* Exercise requirements *
In the entries that follow, the first line to write out is the one containing "[Nikolina Brnjac] (823, 1304)", and the last is the one containing "Планы работы МБОУ СОШ № 30 (65, 1016)". Reproduce that stretch exactly, with nothing before or after it.

* Material shown *

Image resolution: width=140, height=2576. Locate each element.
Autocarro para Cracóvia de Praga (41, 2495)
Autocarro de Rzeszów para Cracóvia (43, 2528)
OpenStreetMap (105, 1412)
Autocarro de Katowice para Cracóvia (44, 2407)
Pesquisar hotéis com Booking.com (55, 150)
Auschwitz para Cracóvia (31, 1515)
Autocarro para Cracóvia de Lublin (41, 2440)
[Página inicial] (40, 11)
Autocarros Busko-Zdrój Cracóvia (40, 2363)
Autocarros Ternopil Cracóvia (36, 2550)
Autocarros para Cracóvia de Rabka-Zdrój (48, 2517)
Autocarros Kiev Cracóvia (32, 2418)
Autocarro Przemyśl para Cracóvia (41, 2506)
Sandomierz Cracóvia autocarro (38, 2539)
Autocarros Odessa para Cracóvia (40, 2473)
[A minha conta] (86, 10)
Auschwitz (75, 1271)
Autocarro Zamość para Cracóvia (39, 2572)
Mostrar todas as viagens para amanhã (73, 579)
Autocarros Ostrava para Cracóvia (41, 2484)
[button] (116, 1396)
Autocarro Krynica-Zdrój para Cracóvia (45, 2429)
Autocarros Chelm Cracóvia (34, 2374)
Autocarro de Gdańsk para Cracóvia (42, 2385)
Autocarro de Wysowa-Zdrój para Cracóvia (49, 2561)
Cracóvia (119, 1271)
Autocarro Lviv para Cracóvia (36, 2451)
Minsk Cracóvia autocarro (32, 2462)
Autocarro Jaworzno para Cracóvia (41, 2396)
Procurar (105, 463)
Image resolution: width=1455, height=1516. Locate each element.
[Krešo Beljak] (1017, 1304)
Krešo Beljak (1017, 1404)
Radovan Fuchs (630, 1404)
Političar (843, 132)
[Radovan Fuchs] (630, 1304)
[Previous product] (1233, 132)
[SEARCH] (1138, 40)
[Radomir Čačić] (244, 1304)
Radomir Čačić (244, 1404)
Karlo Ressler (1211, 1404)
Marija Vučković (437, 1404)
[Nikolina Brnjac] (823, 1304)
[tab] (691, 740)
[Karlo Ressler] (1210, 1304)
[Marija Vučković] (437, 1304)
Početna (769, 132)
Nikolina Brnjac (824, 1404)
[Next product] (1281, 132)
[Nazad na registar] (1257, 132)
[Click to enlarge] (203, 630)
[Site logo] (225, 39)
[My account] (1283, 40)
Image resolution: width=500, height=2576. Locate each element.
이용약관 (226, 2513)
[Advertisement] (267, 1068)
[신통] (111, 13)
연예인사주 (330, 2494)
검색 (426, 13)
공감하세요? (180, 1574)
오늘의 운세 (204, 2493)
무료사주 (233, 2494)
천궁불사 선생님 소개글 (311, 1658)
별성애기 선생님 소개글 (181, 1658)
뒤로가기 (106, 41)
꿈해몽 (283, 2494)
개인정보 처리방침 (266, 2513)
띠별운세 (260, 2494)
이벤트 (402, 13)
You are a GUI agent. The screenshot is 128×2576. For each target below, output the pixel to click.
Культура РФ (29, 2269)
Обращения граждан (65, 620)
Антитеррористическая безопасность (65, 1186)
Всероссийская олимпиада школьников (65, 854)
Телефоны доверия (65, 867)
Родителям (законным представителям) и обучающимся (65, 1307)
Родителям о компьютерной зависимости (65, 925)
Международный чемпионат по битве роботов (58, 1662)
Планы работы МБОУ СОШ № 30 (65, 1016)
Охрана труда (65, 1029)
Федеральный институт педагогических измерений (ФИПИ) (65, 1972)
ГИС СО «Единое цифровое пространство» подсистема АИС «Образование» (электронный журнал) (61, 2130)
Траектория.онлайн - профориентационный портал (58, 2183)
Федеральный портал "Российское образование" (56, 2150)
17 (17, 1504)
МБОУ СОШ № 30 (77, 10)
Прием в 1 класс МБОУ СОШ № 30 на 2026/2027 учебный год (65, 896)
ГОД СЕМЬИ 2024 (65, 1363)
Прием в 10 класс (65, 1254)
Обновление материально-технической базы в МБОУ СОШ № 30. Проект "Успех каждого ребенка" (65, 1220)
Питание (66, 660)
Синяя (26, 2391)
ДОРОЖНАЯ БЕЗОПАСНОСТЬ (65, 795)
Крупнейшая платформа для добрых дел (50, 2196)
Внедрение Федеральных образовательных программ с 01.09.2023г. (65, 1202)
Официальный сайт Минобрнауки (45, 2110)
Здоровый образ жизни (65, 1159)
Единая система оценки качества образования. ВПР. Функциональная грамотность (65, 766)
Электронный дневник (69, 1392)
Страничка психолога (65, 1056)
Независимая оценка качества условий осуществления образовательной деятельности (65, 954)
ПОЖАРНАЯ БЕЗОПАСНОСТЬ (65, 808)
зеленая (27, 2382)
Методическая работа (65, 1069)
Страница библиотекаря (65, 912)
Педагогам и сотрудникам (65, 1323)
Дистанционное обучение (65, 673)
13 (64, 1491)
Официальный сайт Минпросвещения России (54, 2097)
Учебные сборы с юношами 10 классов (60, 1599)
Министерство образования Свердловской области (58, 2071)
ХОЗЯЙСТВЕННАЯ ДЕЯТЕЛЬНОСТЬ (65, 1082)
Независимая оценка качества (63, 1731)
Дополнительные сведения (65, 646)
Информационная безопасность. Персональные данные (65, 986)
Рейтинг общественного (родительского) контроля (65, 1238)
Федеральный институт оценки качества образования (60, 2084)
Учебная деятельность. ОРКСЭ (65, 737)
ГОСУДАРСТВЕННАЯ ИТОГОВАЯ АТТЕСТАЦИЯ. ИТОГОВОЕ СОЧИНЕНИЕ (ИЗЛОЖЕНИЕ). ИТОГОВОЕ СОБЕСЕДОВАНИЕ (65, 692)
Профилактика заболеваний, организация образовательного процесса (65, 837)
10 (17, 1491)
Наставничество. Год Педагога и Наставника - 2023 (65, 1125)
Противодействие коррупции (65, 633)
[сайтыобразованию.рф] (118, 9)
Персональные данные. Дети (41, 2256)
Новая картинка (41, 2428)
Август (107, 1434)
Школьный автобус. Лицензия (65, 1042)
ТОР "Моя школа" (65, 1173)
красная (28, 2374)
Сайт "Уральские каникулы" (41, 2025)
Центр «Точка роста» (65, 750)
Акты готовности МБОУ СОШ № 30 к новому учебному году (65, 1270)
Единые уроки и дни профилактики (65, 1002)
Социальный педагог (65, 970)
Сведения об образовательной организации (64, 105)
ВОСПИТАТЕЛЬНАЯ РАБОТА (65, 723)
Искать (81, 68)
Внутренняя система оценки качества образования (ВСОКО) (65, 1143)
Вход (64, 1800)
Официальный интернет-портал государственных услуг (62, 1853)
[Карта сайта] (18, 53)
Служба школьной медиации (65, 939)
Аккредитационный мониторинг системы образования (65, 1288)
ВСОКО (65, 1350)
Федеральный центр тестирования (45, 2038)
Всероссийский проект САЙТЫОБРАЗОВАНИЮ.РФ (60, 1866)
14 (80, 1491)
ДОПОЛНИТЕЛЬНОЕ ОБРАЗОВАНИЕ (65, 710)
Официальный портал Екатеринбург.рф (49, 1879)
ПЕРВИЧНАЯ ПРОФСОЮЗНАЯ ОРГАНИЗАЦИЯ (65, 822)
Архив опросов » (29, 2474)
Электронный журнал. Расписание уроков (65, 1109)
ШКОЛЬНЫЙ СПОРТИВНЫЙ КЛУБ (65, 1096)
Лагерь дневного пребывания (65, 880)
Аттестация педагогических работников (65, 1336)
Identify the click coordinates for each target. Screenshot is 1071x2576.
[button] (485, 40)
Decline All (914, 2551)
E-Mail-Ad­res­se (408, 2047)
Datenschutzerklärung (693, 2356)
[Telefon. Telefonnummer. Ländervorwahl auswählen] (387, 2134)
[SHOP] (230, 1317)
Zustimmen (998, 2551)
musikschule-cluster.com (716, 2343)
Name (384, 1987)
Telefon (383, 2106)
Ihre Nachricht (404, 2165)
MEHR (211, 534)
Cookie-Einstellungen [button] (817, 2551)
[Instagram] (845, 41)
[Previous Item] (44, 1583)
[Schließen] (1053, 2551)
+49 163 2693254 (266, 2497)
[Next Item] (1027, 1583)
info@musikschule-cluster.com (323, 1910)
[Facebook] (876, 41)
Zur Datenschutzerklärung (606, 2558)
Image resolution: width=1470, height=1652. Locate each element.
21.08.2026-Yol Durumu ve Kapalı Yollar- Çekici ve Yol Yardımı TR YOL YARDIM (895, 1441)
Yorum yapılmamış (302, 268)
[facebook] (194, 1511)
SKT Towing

* Answer box *
[Nikolina Brnjac] (823, 1304)
[tab] (691, 740)
[Karlo Ressler] (1210, 1304)
[Marija Vučković] (437, 1304)
Početna (769, 132)
Nikolina Brnjac (824, 1404)
[Next product] (1281, 132)
[Nazad na registar] (1257, 132)
[Click to enlarge] (203, 630)
[Site logo] (225, 39)
[My account] (1283, 40)
Image resolution: width=500, height=2576. Locate each element.
이용약관 (226, 2513)
[Advertisement] (267, 1068)
[신통] (111, 13)
연예인사주 (330, 2494)
검색 (426, 13)
공감하세요? (180, 1574)
오늘의 운세 (204, 2493)
무료사주 (233, 2494)
천궁불사 선생님 소개글 (311, 1658)
별성애기 선생님 소개글 (181, 1658)
뒤로가기 (106, 41)
꿈해몽 (283, 2494)
개인정보 처리방침 (266, 2513)
띠별운세 (260, 2494)
이벤트 (402, 13)
You are a GUI agent. The screenshot is 128×2576. For each target below, output the pixel to click.
Культура РФ (29, 2269)
Обращения граждан (65, 620)
Антитеррористическая безопасность (65, 1186)
Всероссийская олимпиада школьников (65, 854)
Телефоны доверия (65, 867)
Родителям (законным представителям) и обучающимся (65, 1307)
Родителям о компьютерной зависимости (65, 925)
Международный чемпионат по битве роботов (58, 1662)
Планы работы МБОУ СОШ № 30 (65, 1016)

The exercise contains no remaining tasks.